- _ACTION ITEM_
Among the records below, find the line that has "The image size is (1920, 1080)."; from there, give the lines again exactly, and stop after the line that has "Click the Mandatory".

Collected data entries:
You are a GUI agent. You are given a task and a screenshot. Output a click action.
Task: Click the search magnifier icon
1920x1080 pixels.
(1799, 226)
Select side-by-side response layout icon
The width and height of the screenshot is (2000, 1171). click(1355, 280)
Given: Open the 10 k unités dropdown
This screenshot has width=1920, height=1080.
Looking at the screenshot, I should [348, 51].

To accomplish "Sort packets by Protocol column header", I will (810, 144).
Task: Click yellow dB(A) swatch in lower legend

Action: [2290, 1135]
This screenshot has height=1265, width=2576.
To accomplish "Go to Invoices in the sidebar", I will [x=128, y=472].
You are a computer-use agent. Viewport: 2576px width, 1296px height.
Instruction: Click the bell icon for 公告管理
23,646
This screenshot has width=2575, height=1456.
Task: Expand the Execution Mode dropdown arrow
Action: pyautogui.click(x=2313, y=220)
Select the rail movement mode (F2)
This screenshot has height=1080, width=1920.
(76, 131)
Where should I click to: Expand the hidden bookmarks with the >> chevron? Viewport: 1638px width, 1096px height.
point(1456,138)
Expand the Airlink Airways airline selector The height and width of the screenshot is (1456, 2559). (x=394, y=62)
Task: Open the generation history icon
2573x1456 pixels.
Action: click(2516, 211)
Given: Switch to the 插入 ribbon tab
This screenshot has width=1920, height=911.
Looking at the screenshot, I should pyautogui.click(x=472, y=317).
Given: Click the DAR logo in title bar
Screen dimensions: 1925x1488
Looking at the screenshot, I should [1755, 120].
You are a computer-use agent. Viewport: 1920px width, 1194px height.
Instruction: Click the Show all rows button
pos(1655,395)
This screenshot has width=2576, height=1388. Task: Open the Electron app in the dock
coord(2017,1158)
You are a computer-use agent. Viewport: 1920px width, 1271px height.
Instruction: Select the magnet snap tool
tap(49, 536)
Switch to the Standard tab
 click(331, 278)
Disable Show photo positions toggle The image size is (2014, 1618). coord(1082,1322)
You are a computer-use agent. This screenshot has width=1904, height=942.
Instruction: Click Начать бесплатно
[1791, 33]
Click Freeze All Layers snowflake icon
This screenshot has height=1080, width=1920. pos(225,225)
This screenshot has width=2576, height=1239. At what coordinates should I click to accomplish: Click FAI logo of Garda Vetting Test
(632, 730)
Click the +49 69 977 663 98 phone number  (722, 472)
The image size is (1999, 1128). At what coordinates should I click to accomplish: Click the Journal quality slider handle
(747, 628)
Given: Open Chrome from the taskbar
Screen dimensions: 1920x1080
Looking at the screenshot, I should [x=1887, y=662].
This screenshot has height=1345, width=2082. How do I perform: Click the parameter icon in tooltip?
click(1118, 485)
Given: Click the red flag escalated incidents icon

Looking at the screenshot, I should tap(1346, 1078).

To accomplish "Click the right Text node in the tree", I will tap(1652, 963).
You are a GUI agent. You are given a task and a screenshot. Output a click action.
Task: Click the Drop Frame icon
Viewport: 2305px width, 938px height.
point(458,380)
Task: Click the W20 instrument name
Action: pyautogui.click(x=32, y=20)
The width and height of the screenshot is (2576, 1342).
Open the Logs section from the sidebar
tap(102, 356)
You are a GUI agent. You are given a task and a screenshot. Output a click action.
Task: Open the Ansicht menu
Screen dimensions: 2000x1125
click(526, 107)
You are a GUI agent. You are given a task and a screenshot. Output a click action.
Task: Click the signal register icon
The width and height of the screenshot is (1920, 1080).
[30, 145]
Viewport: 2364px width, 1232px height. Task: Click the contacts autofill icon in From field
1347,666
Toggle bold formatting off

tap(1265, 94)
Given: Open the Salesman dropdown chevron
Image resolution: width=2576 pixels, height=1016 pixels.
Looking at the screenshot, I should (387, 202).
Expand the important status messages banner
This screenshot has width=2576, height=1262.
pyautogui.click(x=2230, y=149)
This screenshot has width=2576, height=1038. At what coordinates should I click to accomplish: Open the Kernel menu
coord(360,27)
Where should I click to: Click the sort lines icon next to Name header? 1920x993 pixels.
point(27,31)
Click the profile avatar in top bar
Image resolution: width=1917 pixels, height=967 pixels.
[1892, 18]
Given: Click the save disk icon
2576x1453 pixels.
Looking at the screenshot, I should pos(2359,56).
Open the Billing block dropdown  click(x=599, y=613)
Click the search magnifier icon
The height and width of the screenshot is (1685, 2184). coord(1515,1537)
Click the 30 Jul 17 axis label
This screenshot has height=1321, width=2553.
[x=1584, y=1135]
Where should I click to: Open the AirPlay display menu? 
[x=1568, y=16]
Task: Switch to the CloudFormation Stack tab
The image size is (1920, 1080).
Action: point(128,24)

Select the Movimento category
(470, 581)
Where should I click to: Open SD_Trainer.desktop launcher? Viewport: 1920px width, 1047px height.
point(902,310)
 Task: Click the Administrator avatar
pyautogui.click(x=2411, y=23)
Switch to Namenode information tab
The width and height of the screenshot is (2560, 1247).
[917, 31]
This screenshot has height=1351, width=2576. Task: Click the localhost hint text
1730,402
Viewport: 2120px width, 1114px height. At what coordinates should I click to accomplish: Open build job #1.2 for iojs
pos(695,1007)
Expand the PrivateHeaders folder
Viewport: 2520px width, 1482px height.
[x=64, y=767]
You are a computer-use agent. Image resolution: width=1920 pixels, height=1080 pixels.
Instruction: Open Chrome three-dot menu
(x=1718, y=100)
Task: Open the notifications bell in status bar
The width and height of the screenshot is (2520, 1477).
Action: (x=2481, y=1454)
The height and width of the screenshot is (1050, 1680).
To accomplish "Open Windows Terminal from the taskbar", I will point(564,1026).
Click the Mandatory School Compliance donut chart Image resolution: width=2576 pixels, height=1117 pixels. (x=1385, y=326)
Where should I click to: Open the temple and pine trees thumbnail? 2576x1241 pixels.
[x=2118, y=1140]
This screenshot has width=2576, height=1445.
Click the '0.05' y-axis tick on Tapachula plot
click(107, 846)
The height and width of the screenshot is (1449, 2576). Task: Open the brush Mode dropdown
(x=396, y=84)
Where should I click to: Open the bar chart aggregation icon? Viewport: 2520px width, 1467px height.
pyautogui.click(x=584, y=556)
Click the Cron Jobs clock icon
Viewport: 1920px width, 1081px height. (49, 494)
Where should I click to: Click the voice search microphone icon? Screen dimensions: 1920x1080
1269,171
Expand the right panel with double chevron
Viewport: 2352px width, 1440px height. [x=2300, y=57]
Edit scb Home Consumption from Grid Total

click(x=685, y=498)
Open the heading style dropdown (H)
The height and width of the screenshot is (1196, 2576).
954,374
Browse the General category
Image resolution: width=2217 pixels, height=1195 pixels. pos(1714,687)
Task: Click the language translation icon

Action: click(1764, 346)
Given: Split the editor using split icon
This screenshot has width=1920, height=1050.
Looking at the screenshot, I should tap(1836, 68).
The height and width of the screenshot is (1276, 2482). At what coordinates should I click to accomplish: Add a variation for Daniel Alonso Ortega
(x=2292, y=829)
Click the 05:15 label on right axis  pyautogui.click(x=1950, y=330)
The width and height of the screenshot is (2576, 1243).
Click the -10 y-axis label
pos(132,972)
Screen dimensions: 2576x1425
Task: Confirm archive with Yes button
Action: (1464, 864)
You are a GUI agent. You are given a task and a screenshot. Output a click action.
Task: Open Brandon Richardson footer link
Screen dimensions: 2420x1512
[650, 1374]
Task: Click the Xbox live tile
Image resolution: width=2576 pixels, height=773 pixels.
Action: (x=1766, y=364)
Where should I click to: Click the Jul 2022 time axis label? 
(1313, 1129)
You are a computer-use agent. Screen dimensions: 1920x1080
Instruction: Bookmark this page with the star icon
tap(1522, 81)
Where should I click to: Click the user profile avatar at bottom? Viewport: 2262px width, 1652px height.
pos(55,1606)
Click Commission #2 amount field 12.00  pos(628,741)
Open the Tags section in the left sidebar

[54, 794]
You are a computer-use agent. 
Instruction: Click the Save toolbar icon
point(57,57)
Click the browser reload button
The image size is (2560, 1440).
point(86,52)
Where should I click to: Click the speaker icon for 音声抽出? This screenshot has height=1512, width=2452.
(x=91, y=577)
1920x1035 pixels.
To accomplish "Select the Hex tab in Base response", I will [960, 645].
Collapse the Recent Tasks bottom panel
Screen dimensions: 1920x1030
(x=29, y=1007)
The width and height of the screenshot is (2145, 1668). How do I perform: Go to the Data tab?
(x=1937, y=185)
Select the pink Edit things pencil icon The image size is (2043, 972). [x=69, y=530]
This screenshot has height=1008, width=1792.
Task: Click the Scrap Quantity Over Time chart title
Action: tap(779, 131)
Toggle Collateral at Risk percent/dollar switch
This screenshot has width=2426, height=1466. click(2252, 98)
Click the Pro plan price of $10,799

- _REPLY TO THE TASK_
The image size is (1920, 1080).
Action: point(128,24)

Select the Movimento category
(470, 581)
Where should I click to: Open SD_Trainer.desktop launcher? Viewport: 1920px width, 1047px height.
point(902,310)
 Task: Click the Administrator avatar
pyautogui.click(x=2411, y=23)
Switch to Namenode information tab
The width and height of the screenshot is (2560, 1247).
[917, 31]
This screenshot has height=1351, width=2576. Task: Click the localhost hint text
1730,402
Viewport: 2120px width, 1114px height. At what coordinates should I click to accomplish: Open build job #1.2 for iojs
pos(695,1007)
Expand the PrivateHeaders folder
Viewport: 2520px width, 1482px height.
[x=64, y=767]
You are a computer-use agent. Image resolution: width=1920 pixels, height=1080 pixels.
Instruction: Open Chrome three-dot menu
(x=1718, y=100)
Task: Open the notifications bell in status bar
The width and height of the screenshot is (2520, 1477).
Action: (x=2481, y=1454)
The height and width of the screenshot is (1050, 1680).
To accomplish "Open Windows Terminal from the taskbar", I will point(564,1026).
Click the Mandatory School Compliance donut chart Image resolution: width=2576 pixels, height=1117 pixels. (x=1385, y=326)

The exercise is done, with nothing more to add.